简体繁体 English

Lucene：从索引中挖掘电子邮件地址，名称和标识符

[英]Lucene: Mining email addresses, names, and identifiers from an index

原文 2013-11-12 20:38:15 6 1 java/ regex/ lucene

I have a lucene index with approx. 我的lucene指数约为 1 million documents. 一百万份文件。 From these documents, I want to mine 我想从这些文件中挖掘

email addresses 电子邮件地址
signatures - ( [whitespace]/s/[whitespace]john doe[whitespace] ) 签名-（ [whitespace] / s / [whitespace] john doe [whitespace] ）
specific identifiers from each of the documents (that follow a regex pattern "\\s[0-9]{3}[a-zA-Z0-9]{6}\\s" ). 每个文档中的特定标识符（遵循正则表达式“ \\ s [0-9] {3} [a-zA-Z0-9] {6} \\ s” ）。

I understand that ideally using solr, during index build time, its much easier, but how can one do this from a built lucene index? 我了解理想情况下，在索引构建期间使用solr会容易得多，但是如何从构建的Lucene索引中做到这一点呢？

I am using java. 我正在使用Java。 For email address search, I tried to .setAllowLeadingWildcard(true) and then searched for @ to find all email addresses - but I actually got zero results . 对于电子邮件地址搜索，我尝试.setAllowLeadingWildcard（true） ，然后搜索@以查找所有电子邮件地址-但实际上却得到零结果。 if I search for @ in luke I get zero results. 如果我在卢克中搜索@ ，则会得到零结果。 If I search for @hotmail.com in luke, I get bunch of results with valid email addresses such as aaaaa@hotmail.com. 如果我在luke中搜索@ hotmail.com ，则会得到带有有效电子邮件地址（例如aaaaa@hotmail.com）的搜索结果。

The index was created using StandardAnalyzer . 该索引是使用StandardAnalyzer创建的。 Not sure if it matters, but the text is in UTF-8 I believe. 不确定是否重要，但是我相信文字是UTF-8。

Any helpful suggestions, pointers is great! 任何有用的建议，指针都很棒！ Note this is not for front end, so query doesn't have to be near realtime. 请注意，这不是针对前端的，因此查询不必是实时的。

1 个解决方案

Analysis does matter, yes. 分析确实很重要，是的。 The standard analyzer will treat whitespace and punctuation, such as @, as a place to split input into tokens. 标准分析器会将空格和标点符号（例如@）视为将输入拆分为标记的地方。 As such, you wouldn't expect to see any of them actually present in the indexed data. 因此，您不会期望在索引数据中实际看到它们中的任何一个。

You can use Lucene's regex query, particularly for the third case. 您可以使用Lucene的正则表达式查询，尤其是在第三种情况下。 A PhraseQuery seems appropriate for the second, I think, though I'm more that slightly confused about what you are trying to accomplish there. 我认为，PhraseQuery似乎适合第二个，尽管我对您要在此处完成的工作感到有些困惑。

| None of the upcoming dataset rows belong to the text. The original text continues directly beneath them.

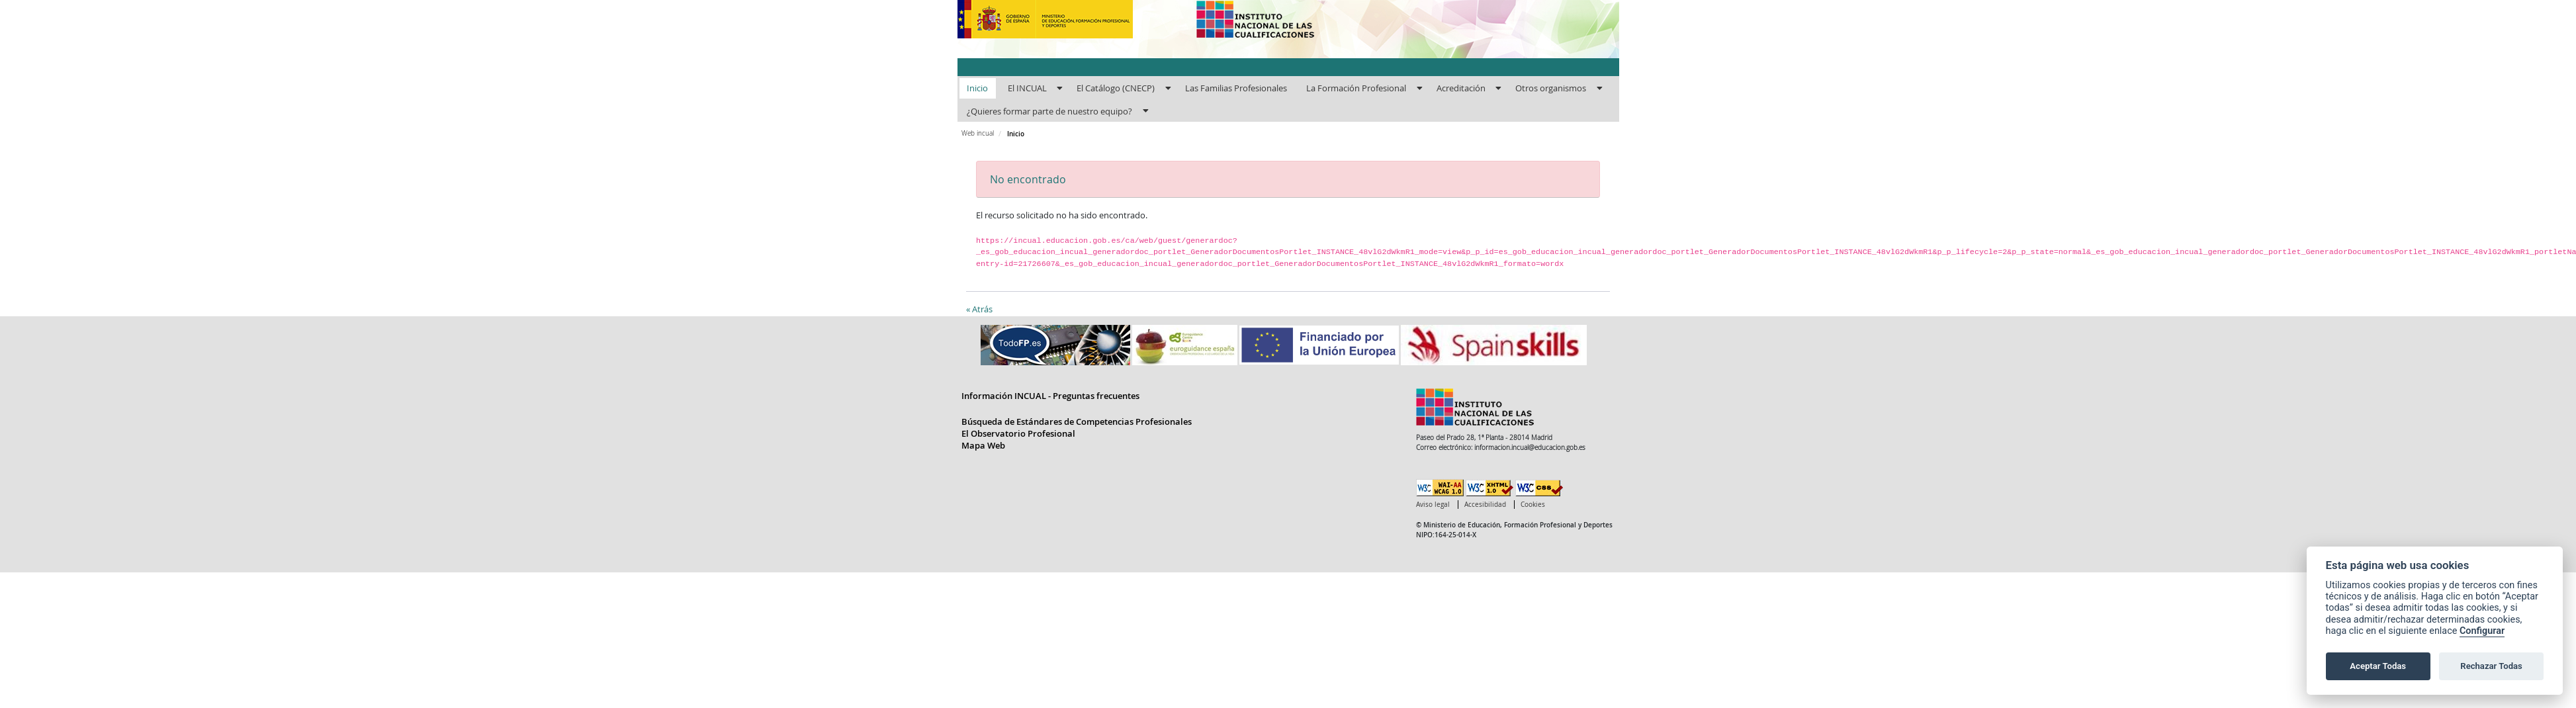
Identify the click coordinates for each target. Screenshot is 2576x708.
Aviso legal (1433, 504)
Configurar (2482, 631)
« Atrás (979, 309)
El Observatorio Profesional (1018, 433)
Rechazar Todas (2491, 666)
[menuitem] (977, 88)
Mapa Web (983, 445)
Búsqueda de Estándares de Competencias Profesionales (1076, 421)
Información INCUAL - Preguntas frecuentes (1050, 396)
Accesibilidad (1485, 504)
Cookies (1533, 504)
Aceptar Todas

Generally, you might want to use a different analyzer for an email field, in order to use it as a single token. 通常，您可能希望对电子邮件字段使用其他分析器，以便将其用作单个令牌。 You should get reasonable results searching for a particular e-mail address, since, though the analyzer would remove the punctuation, searching for the three (usually) tokens of a email consecutively in a phrase would be expected to get good matches. 您应该获得合理的搜索特定电子邮件地址的结果，因为尽管分析器会删除标点符号，但希望连续在短语中搜索电子邮件的三个（通常）标记会获得良好的匹配。 However, a regex search like \\w*@\\w*\\.\\w* , won't be particularly effective, since the punctuation won't actually be indexed and searchable, and a regex search doesn't span multiple terms in the index. 但是，像\\w*@\\w*\\.\\w*这样的正则表达式搜索并不是特别有效，因为标点实际上不会被索引和可搜索，并且正则表达式搜索不包含指数。 Apart from searching for a known set of e-mail domains, or something of that nature, you would want to re-index use analysis more in line with how you need to search it in order to do what you are asking. 除了搜索一组已知的或类似性质的电子邮件域外，您还希望根据使用搜索的方式对使用分析进行重新索引，以进行所需的操作。